基金This work was supported by the National Natural Science Foundation of China (Grant Nos. 51505364 and 51335006), the National Key Basic Research Program of China (Grant No. 2015CB057400), and the Program for Changjiang Scholars. The authors thank NREL for supporting this work and providing the vibration data used for the validation of the JSL-MFD technique.

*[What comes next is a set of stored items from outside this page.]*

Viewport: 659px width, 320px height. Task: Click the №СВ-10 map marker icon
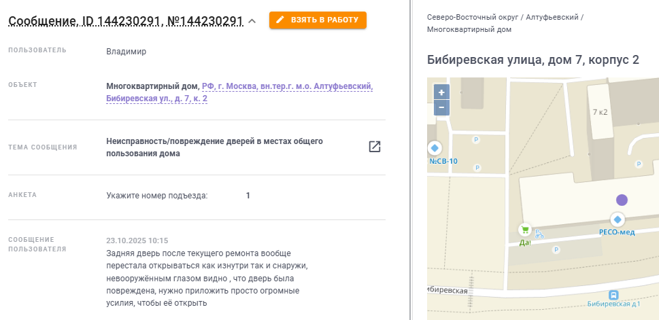pos(434,148)

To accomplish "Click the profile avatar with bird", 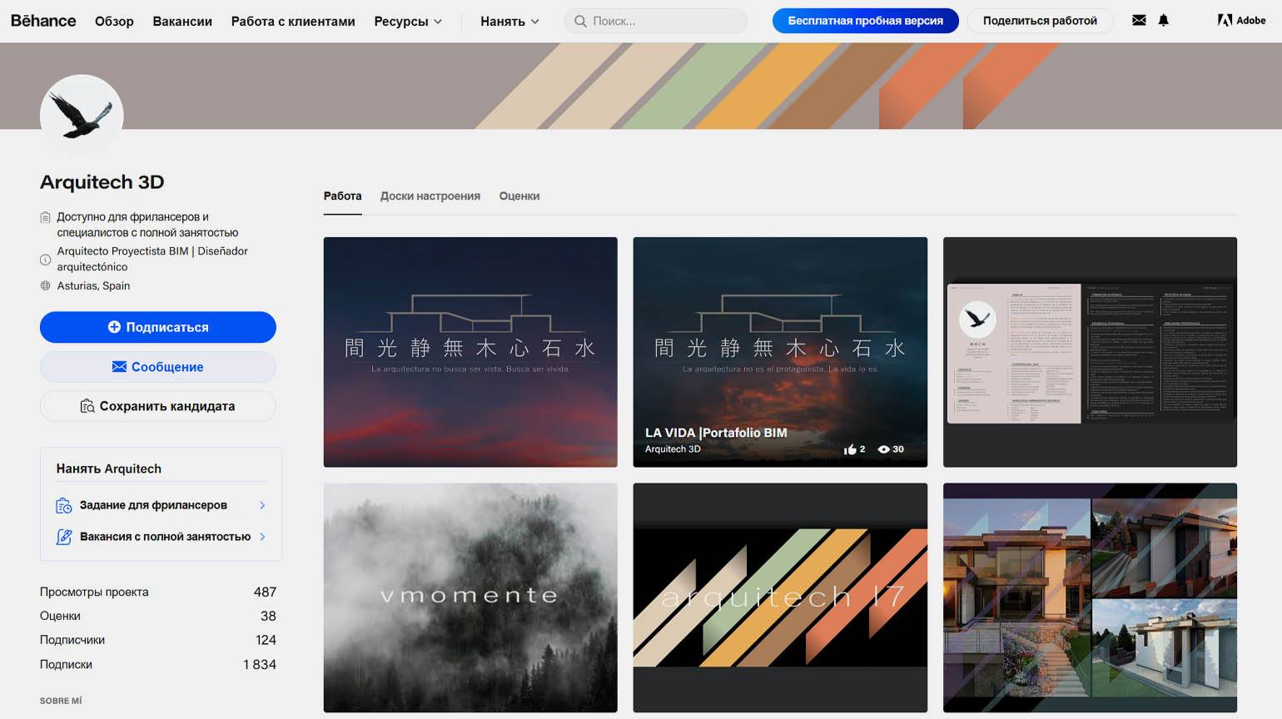I will tap(82, 116).
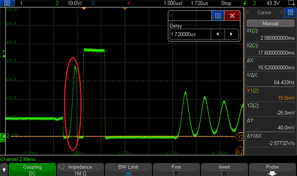Increase delay with right arrow
297x176 pixels.
click(231, 34)
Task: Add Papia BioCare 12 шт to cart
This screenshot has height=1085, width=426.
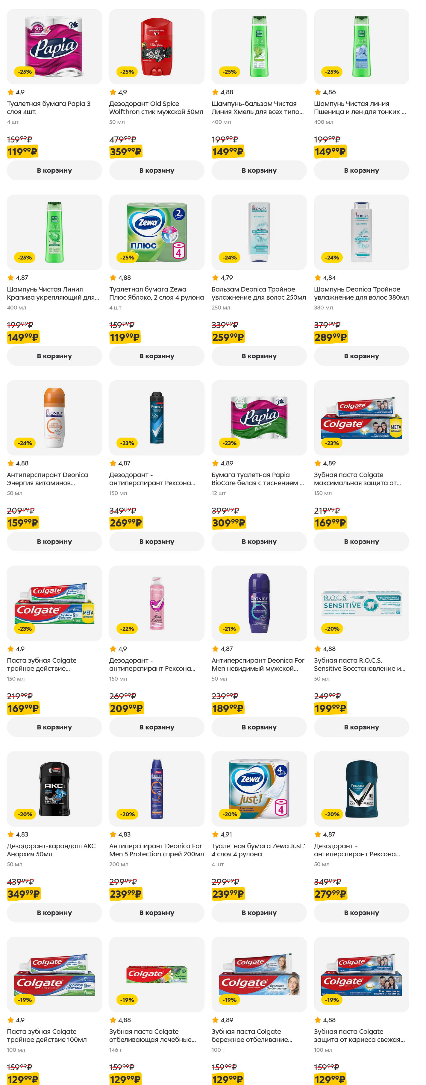Action: (x=259, y=541)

文摘The gearbox of a wind turbine (WT) has dominant failure rates and highest downtime loss among all WT subsystems. Thus, gearbox health assessment for maintenance cost reduction is of paramount importance. The concurrence of multiple faults in gearbox components is a common phenomenon due to fault induction mechanism. This problem should be considered before planning to replace the components of the WT gearbox. Therefore, the key fault patterns should be reliably identified from noisy observation data for the development of an effective maintenance strategy. However, most of the existing studies focusing on multiple fault diagnosis always suffer from inappropriate division of fault information in order to satisfy various rigorous decomposition principles or statistical assumptions, such as the smooth envelope principle of ensemble empirical mode decomposition and the mutual independence assumption of independent component analysis. Thus, this paper presents a joint subspace learning-based multiple fault detection (JSLMFD) technique to construct different subspaces adaptively for different fault pattems. Its main advantage is its capability to learn multiple fault subspaces directly from the observation signal itself. It can also sparsely concentrate the feature information into a few dominant subspace coefficients. Furthermore, it can eliminate noise by simply performing coefficient shrinkage operations. Consequently, multiple fault patterns are reliably identified by utilizing the maximum fault information criterion. The superiority of JSL-MFD in multiple fault separation and detection is comprehensively investigated and verified by the analysis of a data set of a 750 kW WT gearbox. Results show that JSL-MFD is superior to a state-of-the-art technique in detecting hidden fault patterns and enhancing detection accuracy.